APR 06, 2020

Do Genetic Factors Influence the Severity of COVID-19 Infections?

WRITTEN BY: Carmen Leitch

SARS-CoV-2 is the name for the pandemic coronavirus that causes the illness COVID-19, which affects people in extremely different ways. While it tends to be deadliest in the elderly or those with other health conditions, some victims have been relatively young or healthy. Scientists are now looking to the human genome to see if it can provide an explanation. Though we all carry basically the same genes, small changes in the sequences of those genes give rise to wide biological variation; this may be why COVID-19 is so mild in some while being so deadly to others.

Genomic data could one day predict who is most likely to get a serious illness if they are infected, and may also aid in the development of treatments for the virus. But in order to complete this kind of study, researchers will need to analyze whole-genome sequencing data from study participants that have experienced the illness. The genomic data from people that had mild cases and those that had more serious outcomes would be compared to look for the differences.

“We see huge differences in clinical outcomes and across countries. How much of that is explained by genetic susceptibility is a very open question,” geneticist Andrea Ganna of the University of Helsinki’s Institute for Molecular Medicine Finland (FIMM) told Science.

While research on this novel coronavirus is just starting, there are some things we know. For example, SARS-CoV-2 gets into cells by using a receptor called ACE2 (angiotensin-converting enzyme 2). There may be genetic variants of the ACE2 receptor that make it easier or harder for the virus to get into cells, said immunologist Philip Murphy of the National Institute of Allergy and Infectious Diseases. Differences in genes that function in the immune system may also be at work.

Ganna and FIMM Director Mark Daly have started to gather genetic data from COVID-19 patients worldwide, as part of the COVID-19 Host Genetics Initiative. Several biobanks are working on contributing data from consenting participants, including FinnGene, which holds data for about five percent of the Finnish population and a biobank with data from about 50,000 individuals at the Icahn School of Medicine at Mount Sinai.
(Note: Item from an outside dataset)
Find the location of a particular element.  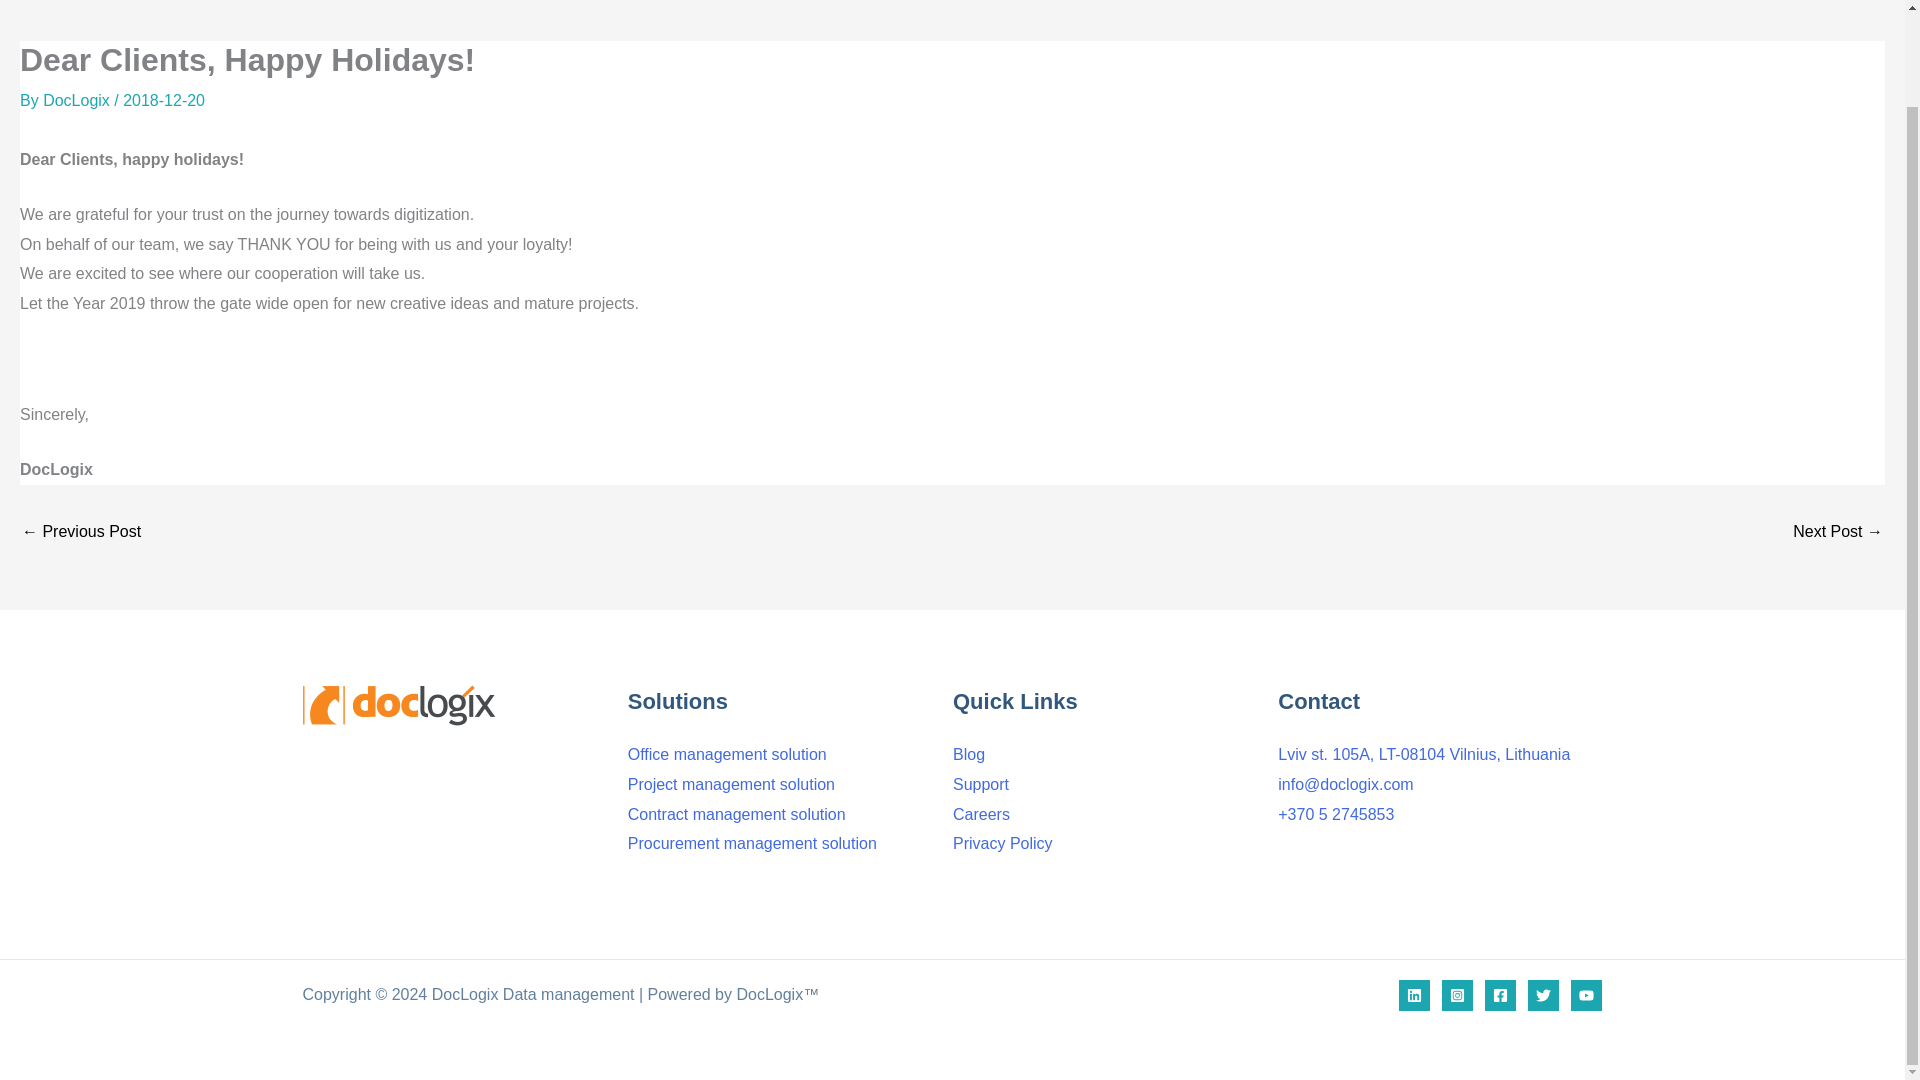

Office management solution is located at coordinates (727, 754). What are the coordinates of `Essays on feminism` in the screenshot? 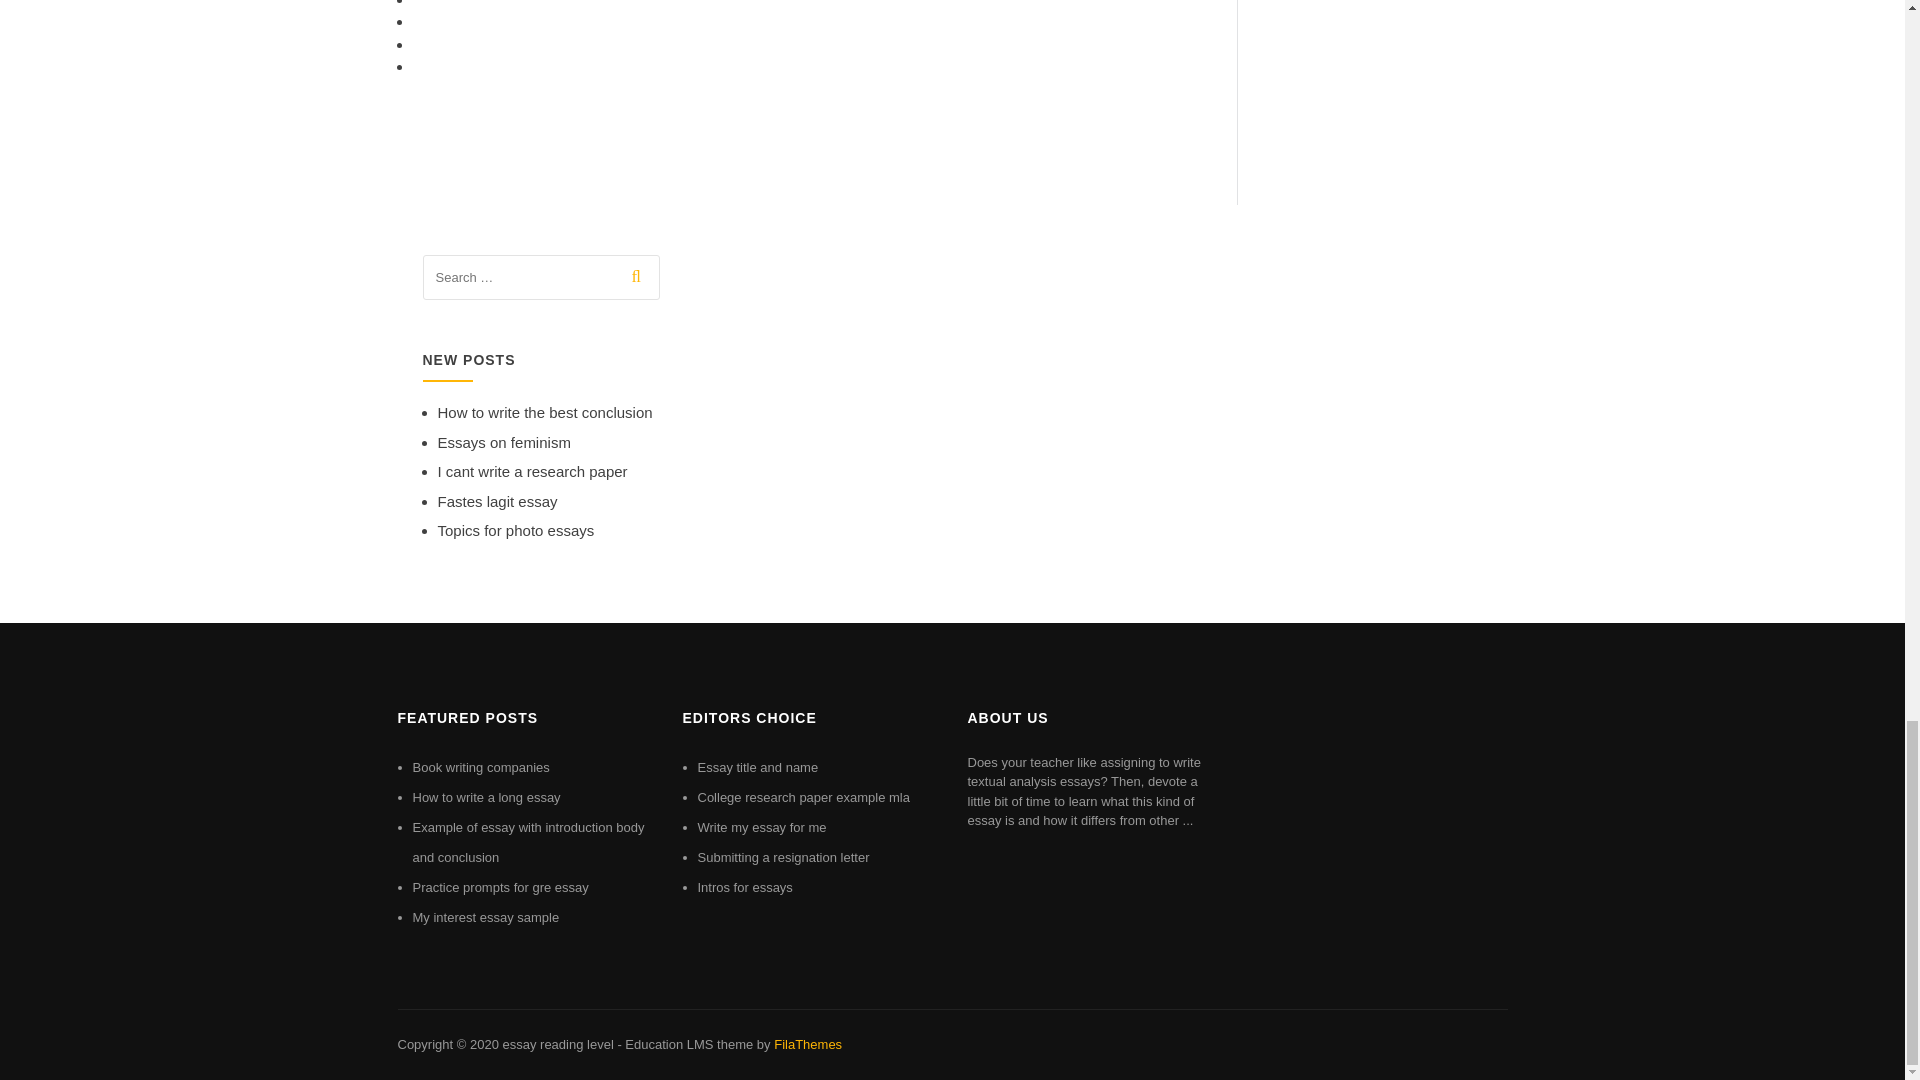 It's located at (504, 442).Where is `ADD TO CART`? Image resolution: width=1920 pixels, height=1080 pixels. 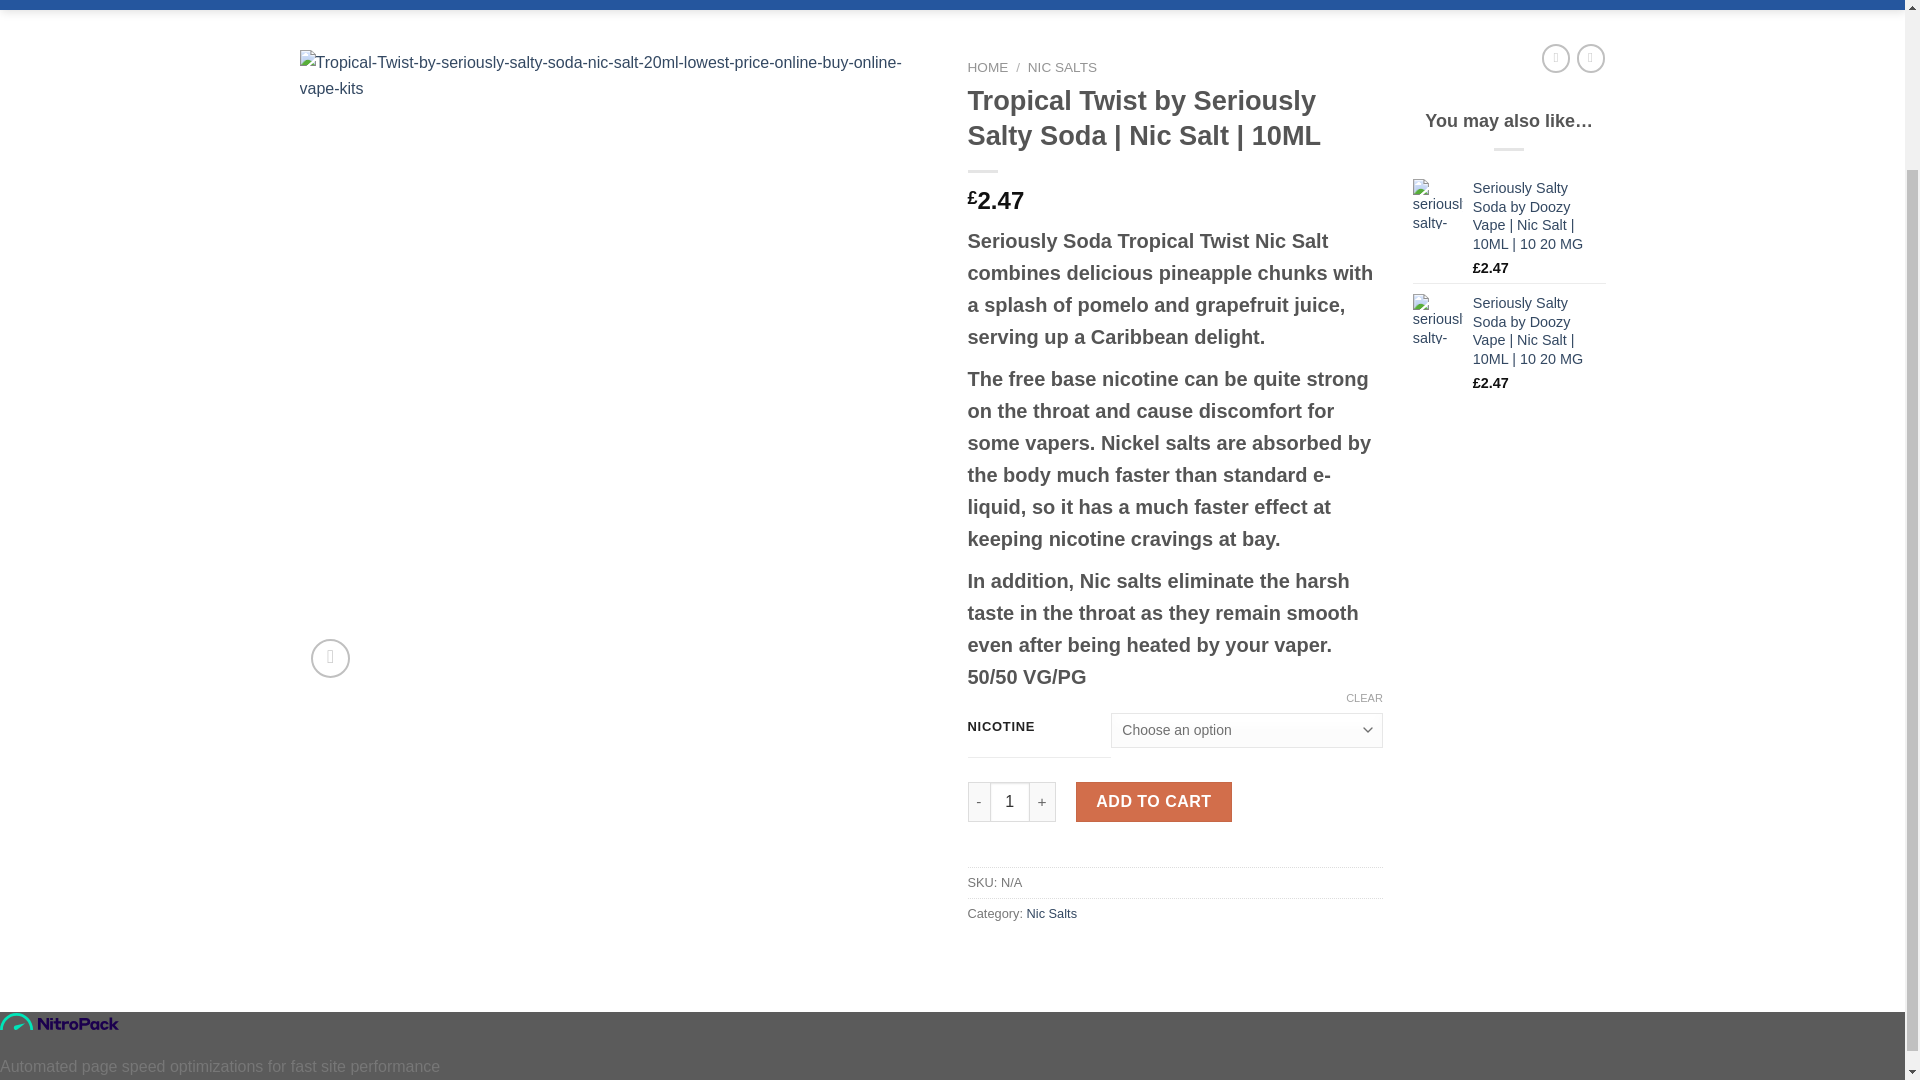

Other biobanks, including the UK Biobank and deCODE genetics, are working on adding COVID-19 health data to their datasets.

Because biobanks may not contain all the data that is required for this kind of analysis, efforts are also being made to recruit COVID-19 patients directly. At the University of Siena, Italian geneticist Alessandra Renieri is working with eleven Italian hospitals to obtain DNA samples.

“It is my opinion that [host] genetic differences are a key factor … for susceptibility to severe acute pneumonia,” Renieri told Science.

A network of pediatricians led by researcher Jean-Laurent Casanova of Rockefeller University is also on the lookout for previously healthy young people that end up in intensive care because of COVID-19. These serious illnesses may have a genetic factor.

Now that more patients are unfortunately being identified every day, it should get easier to perform these studies.